Die Bürger beerdigen die Stadtbahn
Beim Stadtbahn-Bürgerentscheid hatten 53,7 Prozent die Frage „Sind Sie dafür, dass die Stadt Regensburg die Planungen für eine Stadtbahn fortsetzt?“ mit Nein beantwortet, 46,3 Prozent mit Ja. Vorangegangen waren erbitterte Debatten über den Verlauf des insgesamt knapp 18 Kilometer langen geplanten Kernnetzes. In einer Nachwahlbefragung der Stadt antworteten 91,1 Prozent der teilnehmenden Gegner, die Kosten seien ihnen zu hoch gewesen. Für wie lange das Projekt tot ist, dazu gehen die Meinungen auseinander. Im Planungsausschuss reichte kürzlich die Bandbreite von „für die nächsten zehn, 20 Jahre und danach“ (Brücke-Stadtrat Florian Rottke) bis zur Aussage der OB, was in drei, fünf oder 20 Jahren im Stadtrat passiere, darüber könne man nur spekulieren. Jetzt ist ein alternatives Konzept für einen höherwertigen ÖPNV in Arbeit, wohl ein primär busbasiertes System.
Das Parkhaus am Galgenberg füllt sich
Das Parkhaus an der Tech-Base machte Regensburg 2024 zum bundesweiten Gespött. Für 2023 hatte Grünen-Stadtrat Stefan Christoph eine Auslastung von maximal zehn Prozent errechnet. Im April kürte das ZDF-Magazin Länderspiegel den 2022 eröffneten Sieben-Millionen-Euro-Bau wegen der mickrigen Belegung der 377 Parkplätze zum Hammer der Woche. Jetzt heißt es vom Stadtwerk: Mehr als ein Viertel der Stellplätze sei fest vermietet und die Zahl der Kurzparkvorgänge habe sich zwischen Januar und November im Vergleich mit 2023 verdoppelt.
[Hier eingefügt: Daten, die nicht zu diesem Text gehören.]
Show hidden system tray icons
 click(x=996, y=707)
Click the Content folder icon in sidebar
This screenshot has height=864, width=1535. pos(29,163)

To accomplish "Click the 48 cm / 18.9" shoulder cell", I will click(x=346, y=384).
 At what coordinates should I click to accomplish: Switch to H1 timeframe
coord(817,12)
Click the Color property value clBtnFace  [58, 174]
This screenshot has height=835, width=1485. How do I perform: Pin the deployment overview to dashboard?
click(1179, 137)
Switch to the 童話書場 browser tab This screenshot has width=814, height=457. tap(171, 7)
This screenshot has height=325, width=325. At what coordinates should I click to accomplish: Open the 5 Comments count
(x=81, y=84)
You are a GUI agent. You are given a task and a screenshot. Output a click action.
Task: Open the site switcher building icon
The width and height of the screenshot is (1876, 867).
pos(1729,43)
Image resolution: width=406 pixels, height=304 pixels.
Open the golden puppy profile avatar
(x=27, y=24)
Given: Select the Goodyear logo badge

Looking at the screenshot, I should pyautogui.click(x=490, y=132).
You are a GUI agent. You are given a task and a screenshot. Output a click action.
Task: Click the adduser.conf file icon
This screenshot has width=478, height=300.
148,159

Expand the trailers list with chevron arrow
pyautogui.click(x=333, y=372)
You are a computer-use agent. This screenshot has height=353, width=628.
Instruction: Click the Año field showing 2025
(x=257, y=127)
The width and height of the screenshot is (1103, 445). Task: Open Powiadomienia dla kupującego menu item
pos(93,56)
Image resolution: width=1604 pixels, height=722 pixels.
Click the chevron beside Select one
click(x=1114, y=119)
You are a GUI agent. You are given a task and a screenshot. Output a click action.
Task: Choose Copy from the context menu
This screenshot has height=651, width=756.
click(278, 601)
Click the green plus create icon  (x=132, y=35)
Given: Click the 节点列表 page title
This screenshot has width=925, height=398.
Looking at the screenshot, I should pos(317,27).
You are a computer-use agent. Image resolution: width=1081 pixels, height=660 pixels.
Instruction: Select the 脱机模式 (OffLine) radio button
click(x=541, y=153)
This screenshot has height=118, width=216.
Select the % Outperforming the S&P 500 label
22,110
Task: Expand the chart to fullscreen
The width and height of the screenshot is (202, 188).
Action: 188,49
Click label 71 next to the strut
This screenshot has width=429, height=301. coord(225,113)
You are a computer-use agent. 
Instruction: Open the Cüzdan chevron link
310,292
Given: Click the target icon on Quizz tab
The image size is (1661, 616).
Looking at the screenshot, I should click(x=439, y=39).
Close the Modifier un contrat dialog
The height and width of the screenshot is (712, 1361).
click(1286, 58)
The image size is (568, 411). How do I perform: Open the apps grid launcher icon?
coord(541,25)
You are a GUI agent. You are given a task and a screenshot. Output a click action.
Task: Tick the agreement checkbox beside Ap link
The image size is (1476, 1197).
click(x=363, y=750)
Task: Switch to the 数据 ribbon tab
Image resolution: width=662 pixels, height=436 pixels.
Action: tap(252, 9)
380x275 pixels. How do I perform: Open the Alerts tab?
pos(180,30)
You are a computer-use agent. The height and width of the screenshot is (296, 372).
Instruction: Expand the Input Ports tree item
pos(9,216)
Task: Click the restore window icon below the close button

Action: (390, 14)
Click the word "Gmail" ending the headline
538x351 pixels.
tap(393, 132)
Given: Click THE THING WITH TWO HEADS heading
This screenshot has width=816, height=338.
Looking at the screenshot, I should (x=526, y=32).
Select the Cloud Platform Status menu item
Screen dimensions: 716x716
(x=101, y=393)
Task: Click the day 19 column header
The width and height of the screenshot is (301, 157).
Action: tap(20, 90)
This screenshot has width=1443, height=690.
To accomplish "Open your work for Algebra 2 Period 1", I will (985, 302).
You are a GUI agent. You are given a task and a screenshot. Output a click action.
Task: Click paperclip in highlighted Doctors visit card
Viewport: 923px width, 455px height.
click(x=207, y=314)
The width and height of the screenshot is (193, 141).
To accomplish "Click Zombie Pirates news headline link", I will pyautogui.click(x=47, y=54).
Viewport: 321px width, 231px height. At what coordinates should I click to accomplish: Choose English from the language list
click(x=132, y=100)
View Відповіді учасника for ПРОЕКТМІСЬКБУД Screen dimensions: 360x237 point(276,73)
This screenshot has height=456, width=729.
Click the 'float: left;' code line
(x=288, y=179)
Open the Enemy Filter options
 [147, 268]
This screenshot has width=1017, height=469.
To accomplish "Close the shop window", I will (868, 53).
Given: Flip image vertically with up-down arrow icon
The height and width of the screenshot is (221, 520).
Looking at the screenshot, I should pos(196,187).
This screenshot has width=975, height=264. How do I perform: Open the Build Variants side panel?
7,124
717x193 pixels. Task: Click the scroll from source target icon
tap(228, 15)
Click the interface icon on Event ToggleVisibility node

Radrouten: Kommt Weg an der Donau?
Die Hauptradrouten sind ein Dauerbrenner im Stadtrat. Kein Wunder: Fünf Jahre nach dem Bürgerbegehren hat die Stadt erst 2024 die erste von 18 geplanten Routen mit einer Gesamtlänge von 172 Kilometern eröffnet. Die zehn Kilometer führen von Sinzing aus in den Osten. Radaktivisten drängen auf eine „zeitnahe Umsetzung“ weiterer Routen. Wie viele Hürden es gibt, machte im Herbst die Debatte über die geplante Wegführung an der Donau im Westhafen-Areal deutlich. Aus Sicht des dort ansässigen Bayernhafens ist ein Radweg durch Betriebsgelände „nicht möglich“. „Wir können nicht jeden Punkt des Hafengeländes zugänglich machen“, sagte Hafen-Chef Joachim Zimmermann. Umweltverbände dagegen pochen auf den in der Bayerischen Verfassung garantierten Zugang zum Fluss auf einem Weg für Fußgänger und Radfahrer – und sehen das Bebauungsplanverfahren für das Gebiet als Chance, dass die Stadt in Verhandlungen mit dem Bayernhafen etwas erreicht für die Regensburger.